Held: ERISA's explicit language and its structure and purpose demonstrate a congressional intent to preempt a state common law claim that an employee was unlawfully discharged to prevent his attainment of benefits under an ERISA-covered plan. Pp. 498 U. S. 137-145.
(a) The cause of action in this case is expressly preempted by § 514(a) of ERISA, which broadly declares that that statute supersedes all state laws (including decisions having the effect of law) that "relate to" any covered employee benefit plan. In order to prevail on the cause of action, as formulated by the Texas Supreme Court, a plaintiff must plead, and the trial court must find, that an ERISA plan exists and the employer had a pension-defeating motive in terminating the employment. Because the existence of a plan is a critical factor in establishing liability, and the trial court's inquiry must be directed to the plan, this judicially created cause of action "relate[s] to" an ERISA plan. Cf. Mackey v. Lanier Collection Agency & Service, Inc., 486 U. S. 825, 486 U. S. 828, and Fort Halifax Packing Co. v. Coyne, 482 U. S. 1, 482 U. S. 12, 23 distinguished. In arguing that the plan is irrelevant to the cause of action because all that is at issue is the employer's improper motive, McClendon misses the point, which is that, under the state court's analysis, there simply is no cause of action if there is no plan. Similarly unavailing
is McClendon's argument that § 514(c)(2) -- which defines "State" to include any state instrumentality purporting to regulate the terms and conditions of covered plans -- causes § 514(a) to preempt only those state laws that affect plan terms, conditions, or administration, and not those that focus on the employer's termination decision. That argument misreads § 514(c)(2), and consequently misapprehends its purpose of expanding ERISA's general definition of "State" to "include" state instrumentalities whose actions might not otherwise be considered state law for preemption purposes; would render § 514(a)'s "relate to" language superfluous, since Congress need only have said that "all" state laws would be preempted; and is foreclosed by this Court's precedents, see Mackey, supra, at 486 U. S. 828, and n. 2, 486 U. S. 829. Preemption here is also supported by § 514(a)'s goal of ensuring uniformity in pension law, since allowing state based actions like the one at issue might subject plans and plan sponsors to conflicting substantive requirements developed by the courts of each jurisdiction. Pp. 498 U. S. 138-142.
(b) The Texas cause of action is also preempted because it conflicts directly with an ERISA cause of action.
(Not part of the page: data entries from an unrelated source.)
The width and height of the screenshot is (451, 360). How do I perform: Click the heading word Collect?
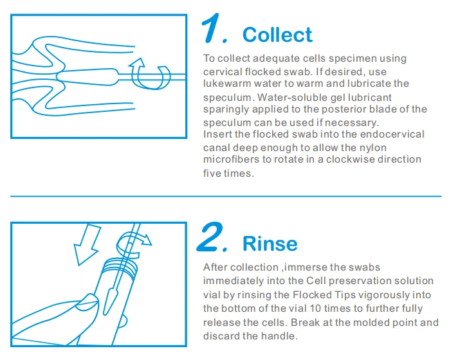click(x=277, y=34)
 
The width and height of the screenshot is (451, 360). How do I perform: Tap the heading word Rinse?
click(x=270, y=244)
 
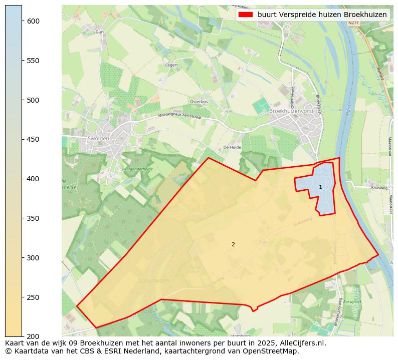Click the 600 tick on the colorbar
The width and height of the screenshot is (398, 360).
click(22, 21)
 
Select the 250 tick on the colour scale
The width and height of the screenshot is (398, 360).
click(22, 297)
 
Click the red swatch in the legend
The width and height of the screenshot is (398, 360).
click(246, 15)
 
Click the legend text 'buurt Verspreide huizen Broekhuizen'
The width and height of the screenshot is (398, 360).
click(322, 15)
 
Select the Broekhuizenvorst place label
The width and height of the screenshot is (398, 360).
click(293, 111)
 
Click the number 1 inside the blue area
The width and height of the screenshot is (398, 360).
click(320, 187)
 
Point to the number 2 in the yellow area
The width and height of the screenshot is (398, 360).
click(233, 244)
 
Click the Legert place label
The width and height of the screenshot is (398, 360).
click(171, 65)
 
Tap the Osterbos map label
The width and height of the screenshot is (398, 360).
click(198, 102)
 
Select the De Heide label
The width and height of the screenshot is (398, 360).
click(232, 148)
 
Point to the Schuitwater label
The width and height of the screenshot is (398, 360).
click(154, 281)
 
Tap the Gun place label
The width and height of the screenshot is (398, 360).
click(99, 32)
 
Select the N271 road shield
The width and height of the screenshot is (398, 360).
click(353, 23)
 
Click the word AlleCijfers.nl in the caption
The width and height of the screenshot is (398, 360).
click(300, 343)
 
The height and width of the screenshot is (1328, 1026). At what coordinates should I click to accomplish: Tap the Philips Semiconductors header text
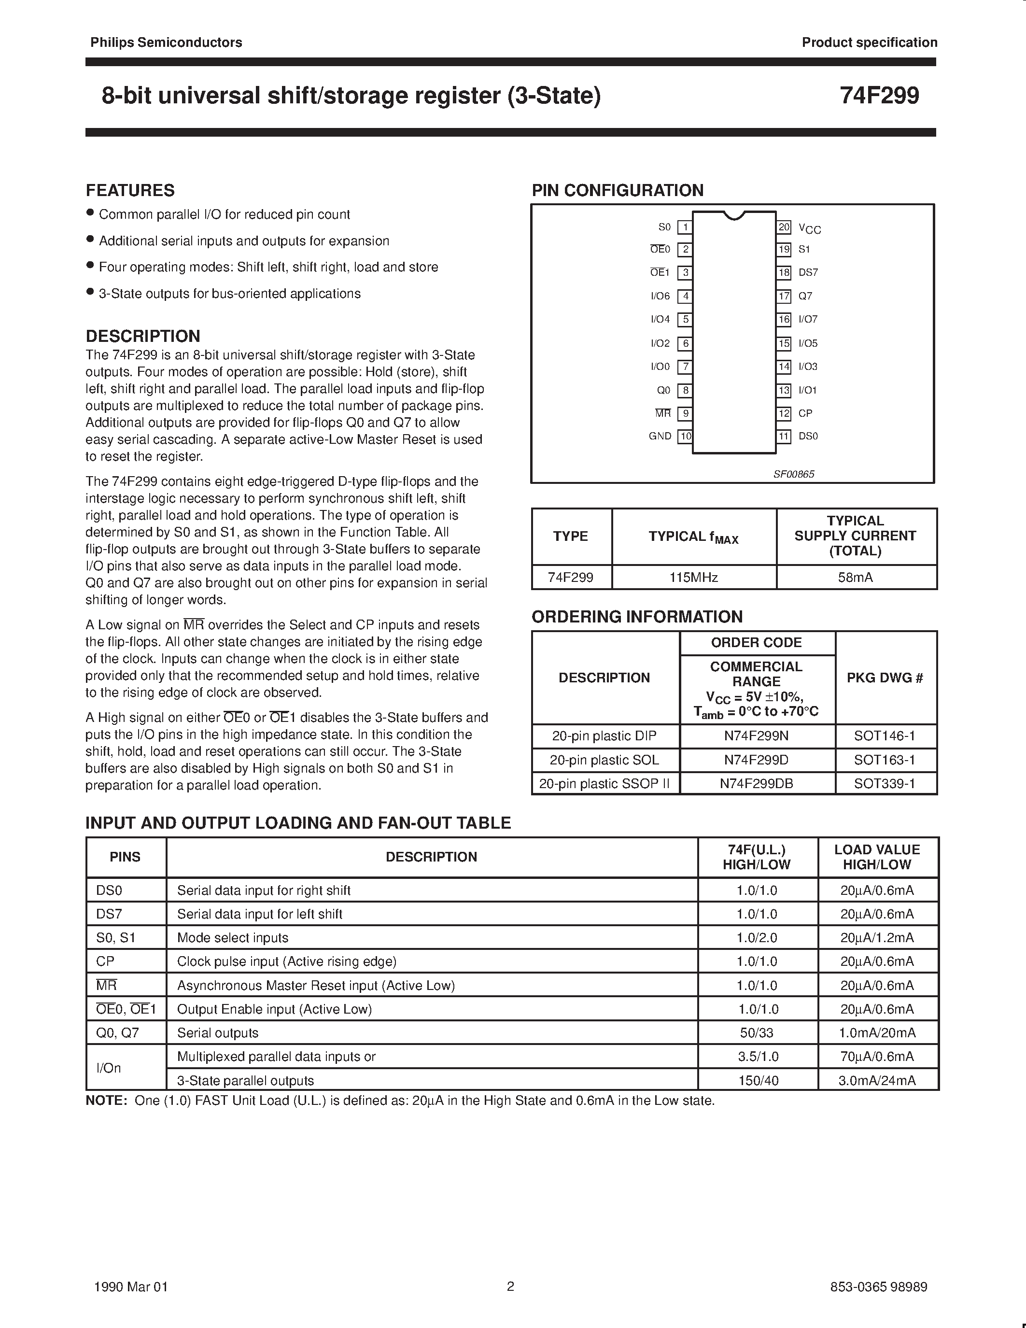[166, 42]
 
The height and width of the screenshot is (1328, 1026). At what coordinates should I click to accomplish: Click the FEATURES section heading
[130, 190]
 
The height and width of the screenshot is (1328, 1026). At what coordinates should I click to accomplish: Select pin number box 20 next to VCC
[784, 227]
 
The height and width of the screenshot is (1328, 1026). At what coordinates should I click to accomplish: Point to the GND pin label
[660, 437]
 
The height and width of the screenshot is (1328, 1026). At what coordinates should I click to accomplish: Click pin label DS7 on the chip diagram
[808, 272]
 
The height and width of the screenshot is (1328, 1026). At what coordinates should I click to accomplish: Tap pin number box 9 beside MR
[685, 413]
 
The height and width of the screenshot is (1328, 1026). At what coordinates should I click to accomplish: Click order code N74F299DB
[756, 784]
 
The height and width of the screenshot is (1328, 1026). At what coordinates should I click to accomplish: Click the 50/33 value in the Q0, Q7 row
[757, 1033]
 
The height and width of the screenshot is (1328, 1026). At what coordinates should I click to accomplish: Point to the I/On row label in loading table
[109, 1068]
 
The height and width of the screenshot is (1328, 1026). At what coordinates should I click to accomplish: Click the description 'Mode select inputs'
[233, 938]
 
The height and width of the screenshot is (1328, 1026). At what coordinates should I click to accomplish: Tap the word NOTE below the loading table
[106, 1101]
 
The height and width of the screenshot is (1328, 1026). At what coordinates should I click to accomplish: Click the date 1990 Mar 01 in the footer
[131, 1286]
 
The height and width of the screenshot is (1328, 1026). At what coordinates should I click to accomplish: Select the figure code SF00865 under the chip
[793, 474]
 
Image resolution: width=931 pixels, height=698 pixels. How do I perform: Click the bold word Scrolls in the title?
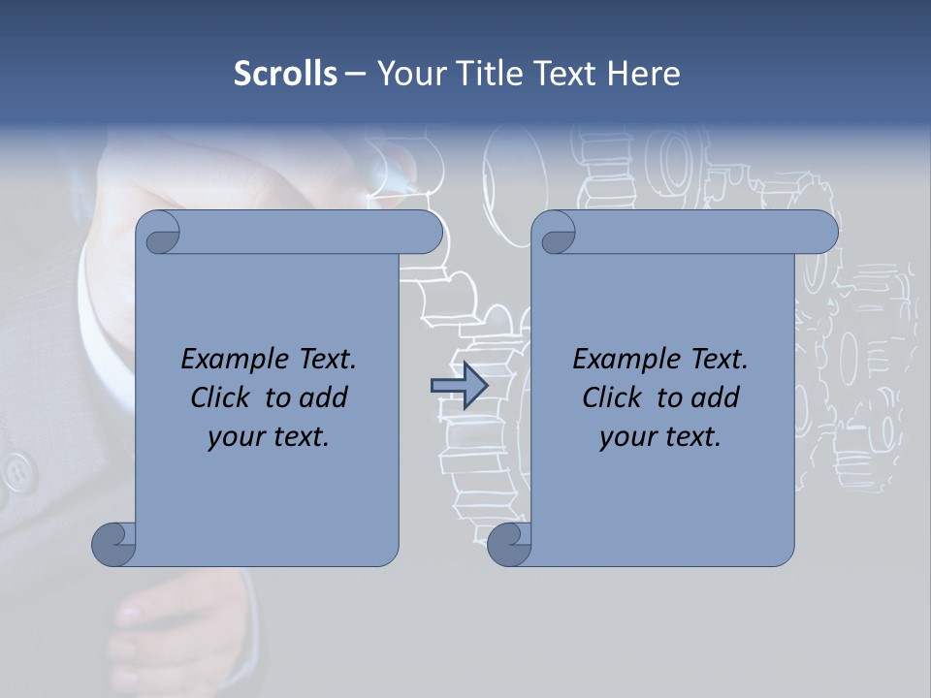285,74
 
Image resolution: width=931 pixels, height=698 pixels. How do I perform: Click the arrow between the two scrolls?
459,386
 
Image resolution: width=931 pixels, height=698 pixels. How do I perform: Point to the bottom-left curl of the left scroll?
113,543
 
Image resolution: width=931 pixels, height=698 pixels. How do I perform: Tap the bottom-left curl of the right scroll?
509,543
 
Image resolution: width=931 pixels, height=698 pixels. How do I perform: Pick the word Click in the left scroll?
223,397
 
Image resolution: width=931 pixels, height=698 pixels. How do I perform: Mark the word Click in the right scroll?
615,397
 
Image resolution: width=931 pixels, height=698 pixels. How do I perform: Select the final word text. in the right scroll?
691,436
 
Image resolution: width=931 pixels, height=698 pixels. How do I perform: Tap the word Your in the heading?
406,74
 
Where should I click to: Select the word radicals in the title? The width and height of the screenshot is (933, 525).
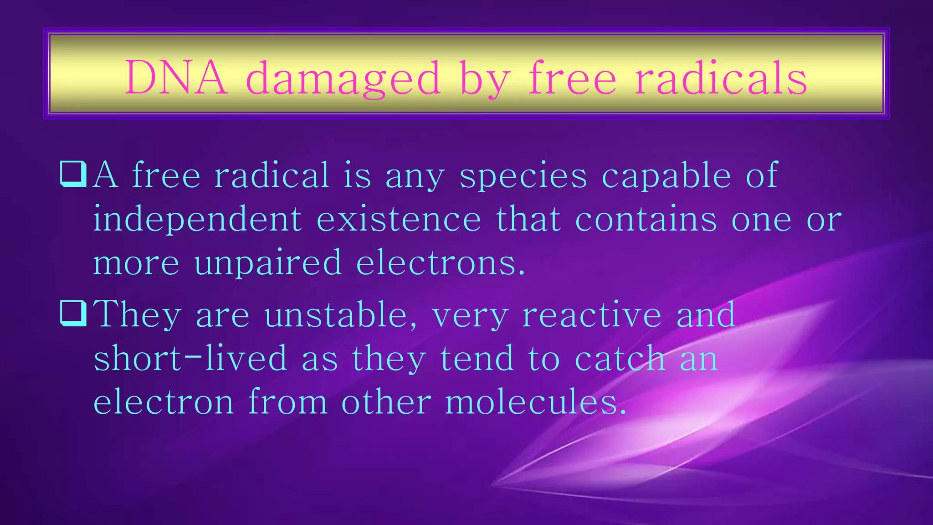721,78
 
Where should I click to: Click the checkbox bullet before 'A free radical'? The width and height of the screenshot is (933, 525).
73,175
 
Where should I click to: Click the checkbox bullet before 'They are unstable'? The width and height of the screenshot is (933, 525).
73,314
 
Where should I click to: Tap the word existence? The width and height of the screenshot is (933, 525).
399,219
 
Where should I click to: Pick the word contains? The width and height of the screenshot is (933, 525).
646,219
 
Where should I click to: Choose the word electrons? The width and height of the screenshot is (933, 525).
441,263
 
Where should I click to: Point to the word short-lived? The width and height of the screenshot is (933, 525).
190,358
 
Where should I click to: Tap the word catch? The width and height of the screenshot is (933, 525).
620,358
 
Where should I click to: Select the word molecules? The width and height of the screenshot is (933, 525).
536,401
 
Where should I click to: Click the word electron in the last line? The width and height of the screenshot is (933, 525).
164,401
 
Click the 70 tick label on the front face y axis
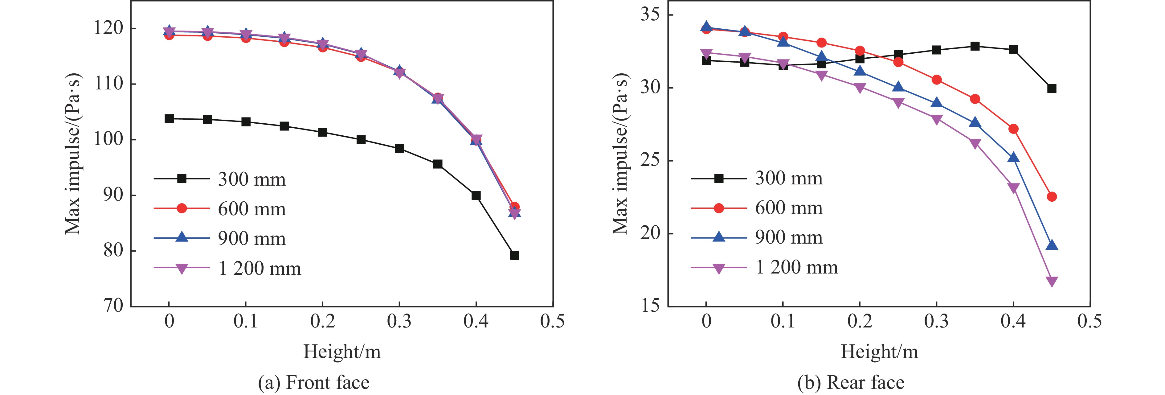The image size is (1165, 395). [x=113, y=306]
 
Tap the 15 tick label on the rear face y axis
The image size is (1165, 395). [x=650, y=306]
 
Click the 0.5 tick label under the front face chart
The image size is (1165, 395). [x=552, y=321]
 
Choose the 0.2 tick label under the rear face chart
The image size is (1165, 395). [x=859, y=321]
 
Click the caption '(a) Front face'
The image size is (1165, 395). [x=313, y=383]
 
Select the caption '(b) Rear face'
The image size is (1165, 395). [x=851, y=383]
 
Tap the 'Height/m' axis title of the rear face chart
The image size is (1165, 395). [x=879, y=352]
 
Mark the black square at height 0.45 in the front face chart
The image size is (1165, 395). [x=514, y=256]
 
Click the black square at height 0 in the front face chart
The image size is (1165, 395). [x=169, y=118]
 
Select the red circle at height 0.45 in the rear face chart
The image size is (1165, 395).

McClendon's claim falls squarely within ERISA § 510 which prohibits the discharge of a plan participant "for the purpose of interfering with [his] attainment of any right . . . under the plan." However, that in itself does not imply preemption of state remedies absent "special features" warranting preemption. See, e.g., English v. General Electric Co., 496 U. S. 72, 496 U. S. 87. Such a "special featur[e]" exists in the form of § 502(a), which authorizes a civil action by a plan participant to enforce ERISA's or the plan's terms, gives the federal district courts exclusive jurisdiction of such actions, and has been held to be the exclusive remedy for rights guaranteed by ERISA, including those provided by § 510, Pilot Life Ins. Co. v. Dedeaux, 481 U. S. 41, 481 U. S. 52, 481 U. S. 54-55. Thus, the lower court's attempt to distinguish this case as not one within ERISA's purview is without merit. Moreover, since there is no basis in § 502(a)'s language for limiting ERISA actions to only those which seek "pension benefits," it is clear that the relief requested here is well within the power of federal courts; the fact that a particular plaintiff is not seeking recovery of pension benefits is no answer to a preemption argument. Pp. 498 U. S. 142-145.
779 S.W.2d 69 (Tex.1989), reversed.
O'CONNOR, J., delivered the opinion for a unanimous Court with respect to Parts I and II-B, and the opinion of the Court with respect to Part II-A, in which REHNQUIST, C.J., and WHITE, SCALIA, KENNEDY, and SOUTER, JJ., joined.